The next event was the ‘Byron reboot’ on March 30. This released totally new code for many of the Cardano components, including a new node to support delegation and decentralization, and future Shelley features. A big advantage of the new code base is that it has been redesigned to be modular, so many components can be changed without affecting the others.
In turn, the BFT will act as the jumping off point for the Shelley hard fork, which will happen once we’re happy with the Haskell testnet. This second hard fork will be a similar process to the February one for exchanges, ada holders and wallet users, and, hopefully, just as much of a non-event.
However, while everything looks smooth on the surface, there is a lot of hidden activity going on. Like a duck serenely swimming across a pond – while its feet are furiously paddling below the calm waters – our blockchain engineers are hard at it.
So, we sat down two of the leading engineers on the Cardano project, Duncan Coutts and Edsko de Vries, to find out how they’ve done it. Duncan has been Cardano’s architectural lead for the past three years, and between them, Duncan and Edsko have spent 35 years using Haskell, the programming language being used to develop Cardano.
Duncan, how did you do it?
As described in the Cardano roadmap, IOHK’s blockchain engineers believe in smooth code updates. Instead of trying to do the jump from Ouroboros Classic to Praos in a single update – which would be an incredibly complex task – it’s been a two-stage approach using Ouroboros BFT as an intermediary (Figure 1). The BFT code is compatible with both the Byron-era federated nodes and the Shelley-style nodes released in the Byron reboot. It's like a relay race: one runner (in our case, running one protocol) enters the handover box where the other runner is waiting; they synchronise their speeds (so they're perfectly compatible with each other) and then hand over the baton (operating the mainnet), and then the new runner with the baton continues from the handover box for the next lap.
The Daedalus Flight process has helped us quickly develop and test a new wallet and, once everyone is running that on the mainnet, and once we finish swapping over the core nodes, the old code is redundant. We are in that transition phase right now, with a new mainnet Daedalus wallet released on April 24.
Our aim is to have a ‘graceful entry into Shelley’, as IOHK chief Charles Hoskinson describes in his whiteboard video about the hard fork. A vital tool in making this move has been creating a hard fork combinator.
That sounds like farm machinery. What is it?
A combinator is just a technical term for something that combines other things. For example, addition is a combinator on numbers. A hard fork combinator combines two protocols into a single protocol. We call this a sequential combination of the two protocols because it runs the first protocol for a while and at some point it switches over to the second. In our case, this is two versions of Ouroboros as we move from BTF to Praos.

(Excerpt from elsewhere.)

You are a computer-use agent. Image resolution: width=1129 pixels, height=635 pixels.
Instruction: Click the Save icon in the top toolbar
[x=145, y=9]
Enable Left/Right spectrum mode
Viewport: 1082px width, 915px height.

The clever part of all this has been the use of discrete modules that do their job, while knowing as little as possible about each other and the blockchain. Simplicity is the key here and this process of taking out the details we call ‘abstraction’. Most of the consensus modules don’t even have to know that they’re dealing with a cryptocurrency and could be putting pretty much anything on a blockchain. For example, we’ve done seminars using the example of a Pokémon ledger on a Ouroboros blockchain. The only thing that’s different is the ledger rules; the consensus is all the same. You just set it up – ‘instantiate’ it in the programming jargon – with the rules for playing Pokémon rather than for UTXO-style accounting.[For readers with a technical interest, watch out for Edsko delving further into the ‘abstraction’ process and combinators in a future blog post.]
You make it sound simple
In fact, it’s tricky because Cardano is running the ada cryptocurrency, and a pile of other things, at the same time. Think of it as changing all the wheels on a car while you’re driving along and towing a caravan. So we have to be sure we can do this in a totally reliable way.

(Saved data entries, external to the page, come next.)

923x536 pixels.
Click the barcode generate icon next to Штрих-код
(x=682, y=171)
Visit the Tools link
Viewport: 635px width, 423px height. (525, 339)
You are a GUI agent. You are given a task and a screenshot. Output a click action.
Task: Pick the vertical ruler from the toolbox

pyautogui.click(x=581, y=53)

We could have tackled this as a one-off task, but it made sense to do it in a generic way using a protocol combinator. We chose this route because we get a better result and the testing that is vital to ensuring the code works is made far easier. On top of that, there will be more hard forks to come, which made the choice even clearer. For example, as we near the culmination of Cardano’s development and move through the Goguen, Basho, and Voltaire eras, there will be at least one hard fork at each stage.
So how did you cope with the tricky bits?
Well, first off, we had to do it without research to turn to. The researchers describe a single protocol as a free-standing, perfect thing. But that’s not where we are. We are trying to run Praos after having started with a chain that was using something else. What Edsko’s working on, going from one protocol to another in a generic way, is just not covered in the research. And it’s hard, it’s complicated. All the details need a lot of thinking, a lot of scratching your head. But switching between Cardano code bases is not the sort of thing the academics can expect to get published. It doesn’t have a novel aspect and is seen as just an implementation issue.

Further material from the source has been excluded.